La locandina del film "Revenge"
Una scena di "Revenge"

Jen (Matilda Lutz), ragazza giovane, sexy e dalle forme prorompenti, riceve l’invito dell’amante per una tradizionale battuta di caccia che l’uomo è solito portare a termine con due amici. Immersa nella cornice assolata del Grand Canyon, la ragazza si ritroverà preda del desiderio sessuale predatorio degli uomini, tanto da far assumere alla gita dei connotati decisamente inaspettati…
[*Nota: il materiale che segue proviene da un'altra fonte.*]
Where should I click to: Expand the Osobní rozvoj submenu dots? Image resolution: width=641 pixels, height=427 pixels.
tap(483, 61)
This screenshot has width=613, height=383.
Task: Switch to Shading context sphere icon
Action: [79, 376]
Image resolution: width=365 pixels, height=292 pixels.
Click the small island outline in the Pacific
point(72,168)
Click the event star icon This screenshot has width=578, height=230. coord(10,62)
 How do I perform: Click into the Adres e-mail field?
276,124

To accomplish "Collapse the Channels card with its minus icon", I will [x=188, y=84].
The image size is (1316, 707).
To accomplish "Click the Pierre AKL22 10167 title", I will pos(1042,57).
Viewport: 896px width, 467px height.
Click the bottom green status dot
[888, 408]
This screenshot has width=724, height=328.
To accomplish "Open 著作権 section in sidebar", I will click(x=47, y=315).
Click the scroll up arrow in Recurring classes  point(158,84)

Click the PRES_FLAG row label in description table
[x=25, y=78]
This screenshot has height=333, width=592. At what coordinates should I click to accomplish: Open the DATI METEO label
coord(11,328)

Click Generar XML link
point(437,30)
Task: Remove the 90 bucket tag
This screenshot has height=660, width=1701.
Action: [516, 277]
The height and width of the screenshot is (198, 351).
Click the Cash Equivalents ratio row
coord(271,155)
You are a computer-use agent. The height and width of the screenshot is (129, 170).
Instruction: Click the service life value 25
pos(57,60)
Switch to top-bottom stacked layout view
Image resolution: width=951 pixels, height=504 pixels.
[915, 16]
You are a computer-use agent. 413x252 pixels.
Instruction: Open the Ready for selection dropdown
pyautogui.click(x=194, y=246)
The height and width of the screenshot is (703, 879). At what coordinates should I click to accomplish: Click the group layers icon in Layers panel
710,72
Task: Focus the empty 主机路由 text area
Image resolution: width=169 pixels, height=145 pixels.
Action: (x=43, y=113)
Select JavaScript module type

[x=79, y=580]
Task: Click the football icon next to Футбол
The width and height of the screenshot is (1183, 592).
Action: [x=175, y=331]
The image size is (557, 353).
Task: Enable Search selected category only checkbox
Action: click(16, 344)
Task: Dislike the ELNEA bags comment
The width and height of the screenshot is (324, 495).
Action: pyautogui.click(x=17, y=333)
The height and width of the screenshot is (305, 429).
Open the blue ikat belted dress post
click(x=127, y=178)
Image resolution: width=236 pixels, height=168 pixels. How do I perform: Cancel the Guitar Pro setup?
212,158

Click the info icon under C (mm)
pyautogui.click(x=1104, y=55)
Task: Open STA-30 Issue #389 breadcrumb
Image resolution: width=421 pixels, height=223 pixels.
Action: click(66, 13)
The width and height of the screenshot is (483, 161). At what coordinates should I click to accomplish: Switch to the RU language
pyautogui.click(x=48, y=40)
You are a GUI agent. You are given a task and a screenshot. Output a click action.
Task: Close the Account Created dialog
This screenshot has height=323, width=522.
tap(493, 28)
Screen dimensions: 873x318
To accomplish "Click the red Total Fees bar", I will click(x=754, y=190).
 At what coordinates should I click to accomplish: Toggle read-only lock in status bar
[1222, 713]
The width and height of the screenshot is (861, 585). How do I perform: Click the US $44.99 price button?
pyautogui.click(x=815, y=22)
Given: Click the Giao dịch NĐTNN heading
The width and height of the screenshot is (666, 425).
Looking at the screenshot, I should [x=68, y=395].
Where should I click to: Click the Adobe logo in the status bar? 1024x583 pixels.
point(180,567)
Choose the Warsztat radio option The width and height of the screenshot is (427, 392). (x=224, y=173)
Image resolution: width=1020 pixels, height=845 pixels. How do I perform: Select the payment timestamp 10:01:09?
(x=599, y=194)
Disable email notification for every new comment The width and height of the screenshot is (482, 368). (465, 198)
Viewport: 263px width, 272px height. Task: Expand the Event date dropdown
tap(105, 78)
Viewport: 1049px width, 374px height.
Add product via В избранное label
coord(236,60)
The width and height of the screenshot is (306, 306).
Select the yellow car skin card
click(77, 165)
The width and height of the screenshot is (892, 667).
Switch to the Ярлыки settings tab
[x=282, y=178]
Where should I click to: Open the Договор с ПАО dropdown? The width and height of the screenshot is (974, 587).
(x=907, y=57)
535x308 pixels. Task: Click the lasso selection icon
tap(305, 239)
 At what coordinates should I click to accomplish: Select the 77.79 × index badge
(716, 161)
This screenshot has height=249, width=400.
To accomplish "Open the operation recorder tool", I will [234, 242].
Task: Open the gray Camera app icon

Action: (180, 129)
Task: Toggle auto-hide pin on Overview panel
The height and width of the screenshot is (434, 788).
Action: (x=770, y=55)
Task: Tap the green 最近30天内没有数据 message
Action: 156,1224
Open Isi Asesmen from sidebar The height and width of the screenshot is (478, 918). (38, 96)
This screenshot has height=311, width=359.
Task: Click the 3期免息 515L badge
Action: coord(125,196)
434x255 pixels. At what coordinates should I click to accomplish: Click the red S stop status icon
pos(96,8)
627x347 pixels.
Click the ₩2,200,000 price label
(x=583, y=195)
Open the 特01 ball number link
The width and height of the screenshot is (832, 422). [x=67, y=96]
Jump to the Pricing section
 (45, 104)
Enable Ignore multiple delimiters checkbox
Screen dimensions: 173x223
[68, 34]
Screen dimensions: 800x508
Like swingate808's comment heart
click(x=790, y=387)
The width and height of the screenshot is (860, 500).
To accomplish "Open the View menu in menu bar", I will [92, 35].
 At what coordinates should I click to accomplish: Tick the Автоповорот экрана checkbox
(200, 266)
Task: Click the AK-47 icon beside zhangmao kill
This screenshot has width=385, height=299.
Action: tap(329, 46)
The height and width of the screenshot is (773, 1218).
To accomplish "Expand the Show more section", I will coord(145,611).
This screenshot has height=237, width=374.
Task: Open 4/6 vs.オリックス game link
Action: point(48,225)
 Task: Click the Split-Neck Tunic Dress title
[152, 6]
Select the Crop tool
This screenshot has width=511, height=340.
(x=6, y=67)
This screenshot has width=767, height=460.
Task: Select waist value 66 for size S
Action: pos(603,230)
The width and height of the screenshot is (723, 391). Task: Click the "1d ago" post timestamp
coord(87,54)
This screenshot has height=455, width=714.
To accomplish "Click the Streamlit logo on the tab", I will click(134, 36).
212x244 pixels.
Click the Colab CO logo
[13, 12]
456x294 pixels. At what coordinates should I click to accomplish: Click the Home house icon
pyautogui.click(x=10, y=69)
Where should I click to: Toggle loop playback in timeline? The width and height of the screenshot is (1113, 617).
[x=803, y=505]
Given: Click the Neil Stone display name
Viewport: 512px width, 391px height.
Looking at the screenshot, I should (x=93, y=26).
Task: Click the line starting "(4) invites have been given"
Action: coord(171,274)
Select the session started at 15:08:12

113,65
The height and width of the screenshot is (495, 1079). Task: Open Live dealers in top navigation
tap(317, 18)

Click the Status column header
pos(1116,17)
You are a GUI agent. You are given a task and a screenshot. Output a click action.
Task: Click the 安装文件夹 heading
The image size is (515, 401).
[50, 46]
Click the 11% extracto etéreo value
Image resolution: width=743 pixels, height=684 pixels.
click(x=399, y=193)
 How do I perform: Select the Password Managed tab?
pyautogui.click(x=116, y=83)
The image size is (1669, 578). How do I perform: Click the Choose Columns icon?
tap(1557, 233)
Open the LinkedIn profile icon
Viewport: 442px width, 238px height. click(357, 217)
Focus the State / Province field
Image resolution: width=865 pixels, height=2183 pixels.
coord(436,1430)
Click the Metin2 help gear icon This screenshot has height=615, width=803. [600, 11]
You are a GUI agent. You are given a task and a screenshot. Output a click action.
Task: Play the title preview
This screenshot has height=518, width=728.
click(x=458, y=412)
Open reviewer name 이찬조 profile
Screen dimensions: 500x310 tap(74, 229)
Interessante action a tinte forti incentrato su uno stupro e una cruentissima scia di sangue e violenza, Revenge, diretto dalla giovane regista francese Coralie Fargeat, mette in scena un’esplosiva lolita contemporanea affidandosi agli abiti succinti e al sex appeal della lanciata Matilda Lutz, già vista alla corte di Gabriele Muccino in L’estate addosso (2016) e in The Ring 3 (2017), dove aveva modo di dar provare della sua versatilità espressiva all’interno del genere horror. Questo film, però, è la sua vera consacrazione da scream queen: la Lutz regge l’intero lungometraggio sulle sue spalle, soprattutto nella seconda parte, quando una surreale svolta “corporea” la costringe a fare i conti con un impazzito mix di survival movie, scorie radioattive mutanti e armi da imbracciare per portare a casa la sua personale, dolorosa, sanguinolenta vendetta. Tra giochi di specchi nel deserto e machi pruriginosi e irsuti, l’ironia salace abbonda e il giochino all’insegna della ripicca più estrema, pur tirando la corda e mostrando non poche crepe di scrittura e d’immaginario, è un’esperienza sensoriale, audiovisiva e grandguignolesca tutta da godere, epidermica e scatenata, con un finale che coreografa splendidamente un vero e proprio massacro: gli ettolitri di ematici si coniugano con una estrema consapevolezza dello spazio e l’idea di prossemica ha tutte le carte in regola per far cadere la mascella allo spettatore. Il film, incentrato sulla (ri)presa di potere del sesso debole, nonostante i limiti drammaturgici, è un perfetto oggetto impazzito ai tempi del #MeToo, del quale viene esaltata la potenza eversiva e fisica del messaggio di fondo, non senza qualche controversa crepa ironica dove ci si prende pochissimo sul serio. Presentato nella sezione After Hours al Torino Film Festival 2017.